Background: The discovery of somatostatin (SST) and the synthesis of a variety of analogues constituted a major therapeutic advance in the treatment of gastroenteropancreatic neuroendocrine (carcinoid) tumours (GEP-NETs). They currently provide the most efficient treatment to achieve symptomatic relief and have recently been demonstrated to inhibit tumour growth.
Aim: To review 35 years of experience regarding the clinical application and efficacy of SST analogues.
Methods: The PubMed database (1972-2009) was searched using somatostatin as a search term with combinations of terms including 'treatment'; 'neuroendocrine'; 'carcinoid'; 'tumor'; 'octreotide'; 'lanreotide' and 'pasireotide'.

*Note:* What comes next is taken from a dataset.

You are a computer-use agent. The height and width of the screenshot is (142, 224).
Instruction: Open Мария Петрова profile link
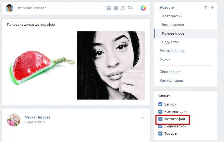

Results: In a review of 15 studies including 481 patients, the slow-release formulations Sandostatin LAR and Somatuline SR/Autogel achieved symptomatic relief in 74.2% (61.9-92.8%) and 67.5% (40.0-100%), biochemical response in 51.4% (31.5-100%) and 39.0% (17.9-58%), and tumour response in 69.8% (47.0-87.5%) and 64.4% (48.0-87.0%) respectively. Novel SST analogues like SOM230 (pasireotide) that exhibit pan SST receptor activity and analogues with high affinity to specific somatostatin receptor (sstr) subtypes may further advance the field, but efficacy studies are lacking.
Conclusion: As more precise understanding of NET cell biology evolves and molecular biological tools advance, more accurate identification of individual tumours sstr profile will probably facilitate a more precise delineation of SST analogue treatment.